Extracted records
»»

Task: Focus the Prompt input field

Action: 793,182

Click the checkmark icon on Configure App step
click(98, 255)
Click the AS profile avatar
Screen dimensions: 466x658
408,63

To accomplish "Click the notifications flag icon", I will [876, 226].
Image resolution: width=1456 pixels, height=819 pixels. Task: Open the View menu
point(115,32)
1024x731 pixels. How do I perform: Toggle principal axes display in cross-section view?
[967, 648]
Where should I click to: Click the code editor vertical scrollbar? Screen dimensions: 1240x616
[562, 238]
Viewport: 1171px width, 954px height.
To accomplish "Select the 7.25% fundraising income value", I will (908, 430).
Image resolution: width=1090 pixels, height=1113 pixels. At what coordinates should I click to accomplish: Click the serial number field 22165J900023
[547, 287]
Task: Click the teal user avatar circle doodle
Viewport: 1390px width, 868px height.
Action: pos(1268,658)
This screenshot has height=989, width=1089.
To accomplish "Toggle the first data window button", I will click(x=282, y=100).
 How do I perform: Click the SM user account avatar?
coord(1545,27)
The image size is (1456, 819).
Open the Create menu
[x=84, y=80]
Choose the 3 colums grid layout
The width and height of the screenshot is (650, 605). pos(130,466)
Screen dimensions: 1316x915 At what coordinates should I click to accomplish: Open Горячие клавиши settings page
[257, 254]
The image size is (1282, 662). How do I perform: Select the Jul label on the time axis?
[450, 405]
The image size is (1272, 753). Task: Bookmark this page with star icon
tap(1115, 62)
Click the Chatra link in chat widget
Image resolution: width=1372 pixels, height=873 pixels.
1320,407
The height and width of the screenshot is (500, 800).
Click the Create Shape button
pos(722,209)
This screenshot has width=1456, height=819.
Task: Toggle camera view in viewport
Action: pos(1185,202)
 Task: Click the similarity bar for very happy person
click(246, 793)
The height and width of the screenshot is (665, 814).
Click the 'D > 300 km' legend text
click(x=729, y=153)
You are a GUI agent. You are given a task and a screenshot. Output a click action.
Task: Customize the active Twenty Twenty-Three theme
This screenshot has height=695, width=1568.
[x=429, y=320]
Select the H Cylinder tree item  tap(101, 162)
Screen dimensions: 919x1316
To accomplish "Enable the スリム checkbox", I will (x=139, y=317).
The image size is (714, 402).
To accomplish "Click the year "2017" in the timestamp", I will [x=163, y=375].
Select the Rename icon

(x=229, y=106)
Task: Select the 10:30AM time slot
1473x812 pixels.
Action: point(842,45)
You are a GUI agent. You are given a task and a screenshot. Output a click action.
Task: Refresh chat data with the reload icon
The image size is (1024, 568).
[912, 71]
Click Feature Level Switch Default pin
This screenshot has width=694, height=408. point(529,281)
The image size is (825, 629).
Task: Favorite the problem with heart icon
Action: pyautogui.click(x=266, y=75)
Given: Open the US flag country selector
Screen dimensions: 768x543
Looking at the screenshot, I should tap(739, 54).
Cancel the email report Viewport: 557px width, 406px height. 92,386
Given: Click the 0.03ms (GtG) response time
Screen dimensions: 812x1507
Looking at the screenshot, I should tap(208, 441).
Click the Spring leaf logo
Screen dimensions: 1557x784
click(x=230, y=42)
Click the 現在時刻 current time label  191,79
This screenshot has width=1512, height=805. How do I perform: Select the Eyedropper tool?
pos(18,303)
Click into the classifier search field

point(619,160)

««

Return every line of the records above that contains the word "page".

Task response
Screen dimensions: 1316x915 At what coordinates should I click to accomplish: Open Горячие клавиши settings page
The image size is (1272, 753). Task: Bookmark this page with star icon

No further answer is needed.